*Source material*:

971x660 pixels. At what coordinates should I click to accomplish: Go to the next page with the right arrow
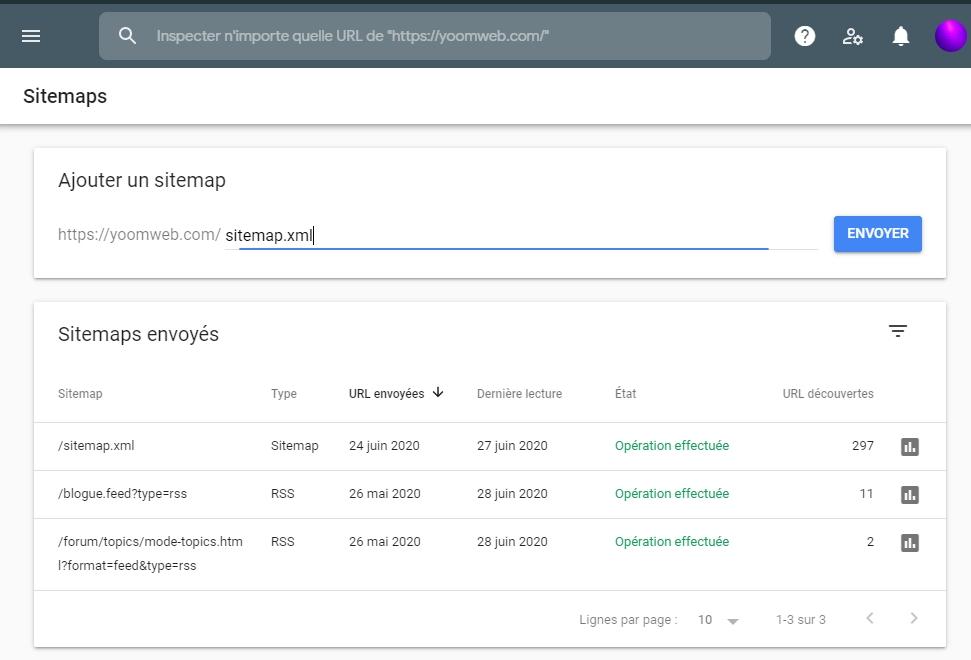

...

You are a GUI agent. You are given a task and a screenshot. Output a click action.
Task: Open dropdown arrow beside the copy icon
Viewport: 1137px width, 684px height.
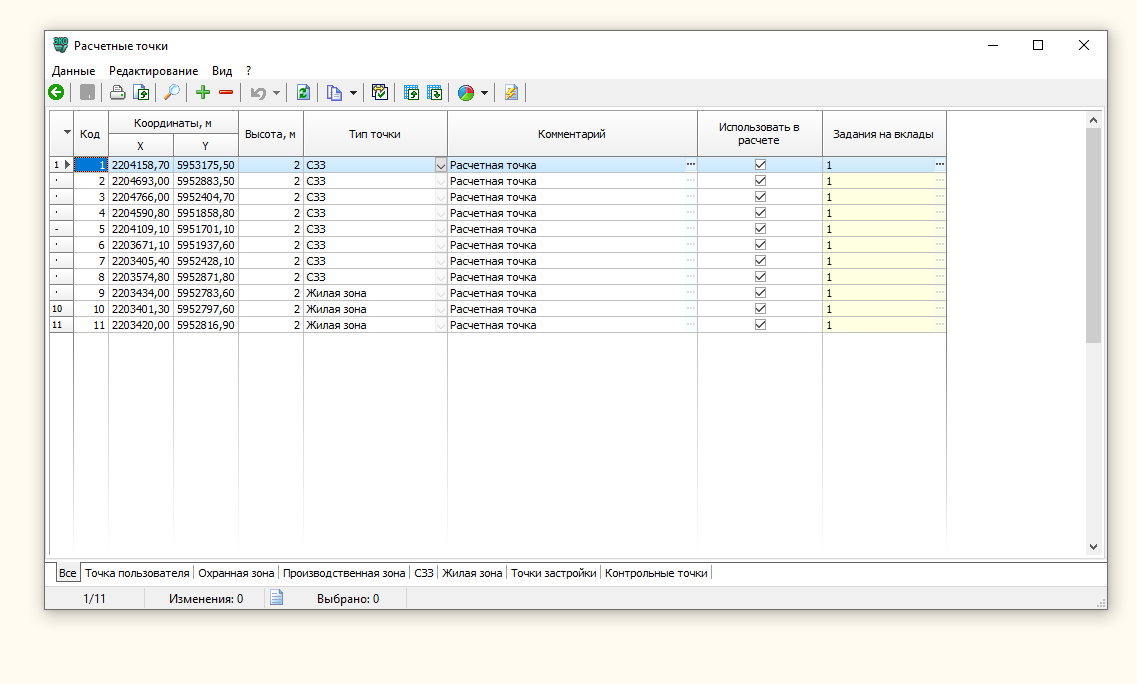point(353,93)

==

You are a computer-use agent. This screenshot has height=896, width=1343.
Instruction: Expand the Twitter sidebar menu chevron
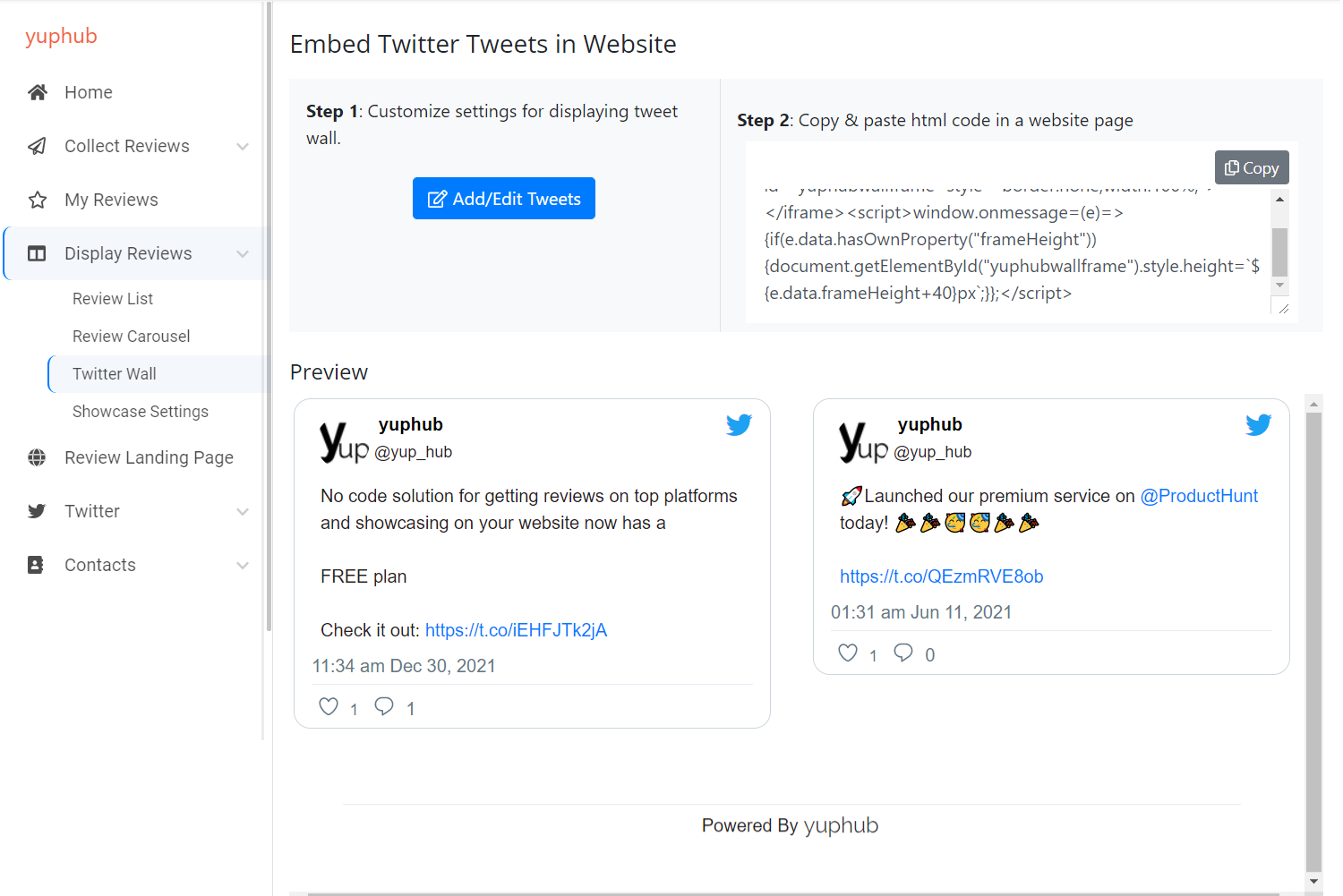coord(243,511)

*Exercise aim*: Write only the number of lines above that contain "agent".

*Task answer*: 2